Ia kemudian pindah ke Universitas Airlangga Surabaya dan menyelesaikan pendidikan sarjana di jurusan yang sama pada 2014.
Karier Politik dan Organisasi
Meski masih muda, dunia politik bukan hal baru bagi Mas Lindra. Sebelum menjadi Bupati Tuban, ia pernah menjabat sebagai anggota DPRD Provinsi Jawa Timur periode 2019–2020. Di internal partai, ia bergabung dengan Partai Golongan Karya (Golkar), mengikuti jejak sang ibu.
Ia pernah menjabat sebagai Wakil Ketua DPD Partai Golkar Tuban sebelum akhirnya dipercaya menjadi Ketua DPD Partai Golkar Kabupaten Tuban periode 2020–2025.
Selain karier politik, ia juga memiliki pengalaman di dunia bisnis. Tercatat, ia pernah menjabat sebagai Komisaris CV Sembilan-Sembilan (2011–2021), Komisaris PT Sembilan-Sembilan Tuban Perdana (2011–2021), dan Komisaris PT Ariesta Tuban (2011–2021).
Di bidang organisasi, semasa sekolah ia aktif sebagai Sub Seksi OSIS dan anggota Pramuka di SMA Taruna Nusantara.
Sorotan Publik dan Kehidupan Pribadi
Tak hanya kiprah politiknya yang menjadi perhatian, kehidupan pribadi Mas Lindra juga sempat ramai diperbincangkan.

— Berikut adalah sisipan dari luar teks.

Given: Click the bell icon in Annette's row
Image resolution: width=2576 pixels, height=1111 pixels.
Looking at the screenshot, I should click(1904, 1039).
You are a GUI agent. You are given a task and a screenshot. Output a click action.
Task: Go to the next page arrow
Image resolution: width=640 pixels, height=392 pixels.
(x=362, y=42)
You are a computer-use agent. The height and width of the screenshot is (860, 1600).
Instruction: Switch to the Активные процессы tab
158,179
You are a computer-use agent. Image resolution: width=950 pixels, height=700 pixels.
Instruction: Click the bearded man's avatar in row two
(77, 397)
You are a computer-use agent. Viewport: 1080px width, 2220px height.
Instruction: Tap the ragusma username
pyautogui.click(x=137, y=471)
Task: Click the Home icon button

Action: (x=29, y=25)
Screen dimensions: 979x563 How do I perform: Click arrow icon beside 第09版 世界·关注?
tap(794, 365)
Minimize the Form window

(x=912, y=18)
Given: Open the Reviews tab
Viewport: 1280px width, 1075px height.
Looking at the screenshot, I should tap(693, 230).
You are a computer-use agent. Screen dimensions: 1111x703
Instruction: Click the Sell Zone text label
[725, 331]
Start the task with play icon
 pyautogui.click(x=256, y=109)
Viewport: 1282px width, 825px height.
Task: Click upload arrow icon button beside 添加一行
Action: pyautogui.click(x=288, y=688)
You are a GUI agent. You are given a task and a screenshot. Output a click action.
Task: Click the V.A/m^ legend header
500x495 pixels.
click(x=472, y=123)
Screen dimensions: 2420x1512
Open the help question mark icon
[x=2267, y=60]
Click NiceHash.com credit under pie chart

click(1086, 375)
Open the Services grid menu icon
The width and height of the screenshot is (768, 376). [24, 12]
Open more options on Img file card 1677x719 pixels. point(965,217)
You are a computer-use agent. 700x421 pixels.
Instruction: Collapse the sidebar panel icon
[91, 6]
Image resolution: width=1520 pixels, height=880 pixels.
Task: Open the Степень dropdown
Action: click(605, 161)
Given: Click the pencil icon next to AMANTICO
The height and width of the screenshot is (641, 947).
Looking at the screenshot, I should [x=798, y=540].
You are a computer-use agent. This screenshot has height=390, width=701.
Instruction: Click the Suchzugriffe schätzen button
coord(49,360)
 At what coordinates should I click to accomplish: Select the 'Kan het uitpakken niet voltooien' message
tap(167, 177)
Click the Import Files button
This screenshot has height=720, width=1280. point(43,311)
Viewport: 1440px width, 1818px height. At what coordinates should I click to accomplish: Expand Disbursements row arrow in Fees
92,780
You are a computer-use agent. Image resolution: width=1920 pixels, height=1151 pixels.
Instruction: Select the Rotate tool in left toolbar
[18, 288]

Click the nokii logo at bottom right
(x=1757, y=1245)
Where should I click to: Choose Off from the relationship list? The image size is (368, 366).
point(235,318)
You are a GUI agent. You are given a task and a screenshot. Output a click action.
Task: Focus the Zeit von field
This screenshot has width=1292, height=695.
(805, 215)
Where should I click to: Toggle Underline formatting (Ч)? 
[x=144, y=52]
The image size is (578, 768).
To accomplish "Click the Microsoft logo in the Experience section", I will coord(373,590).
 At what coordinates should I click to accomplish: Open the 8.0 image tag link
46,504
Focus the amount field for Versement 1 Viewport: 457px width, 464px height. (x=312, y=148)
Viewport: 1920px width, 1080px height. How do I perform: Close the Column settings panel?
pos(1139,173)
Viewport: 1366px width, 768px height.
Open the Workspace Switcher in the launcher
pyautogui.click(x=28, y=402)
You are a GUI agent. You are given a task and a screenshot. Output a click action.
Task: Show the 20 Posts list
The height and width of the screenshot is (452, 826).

Ia pernah dijodoh-jodohkan netizen dengan penyanyi dangdut Happy Asmara. Parasnya yang dinilai good looking serta statusnya sebagai kepala daerah muda membuatnya kerap menjadi perbincangan di media sosial.
Harta Kekayaan
Berdasarkan Laporan Harta Kekayaan Penyelenggara Negara (LHKPN) per 25 Maret 2024 untuk periode pelaporan 2023, total kekayaan Aditya Halindra Faridzky mencapai Rp 12.425.043.966 atau sekitar Rp 12,4 miliar. Aset tersebut meliputi tanah dan bangunan seluas 84 m2/84 m2 di Malang senilai Rp 132.132.000 (hibah tanpa akta), satu unit motor Kawasaki KR 150K CKD tahun 2010 senilai Rp 27.000.000 (hibah tanpa akta), serta kas dan setara kas sebesar Rp 12.256.911.966 tanpa utang.
Dengan latar belakang keluarga politisi, pengalaman di legislatif, serta rekam jejak di dunia bisnis, Aditya Halindra Faridzky kini melanjutkan kepemimpinannya di Kabupaten Tuban untuk periode kedua. Kiprahnya sebagai bupati muda dua periode menjadikannya salah satu figur yang terus mendapat perhatian publik, khususnya di Jawa Timur.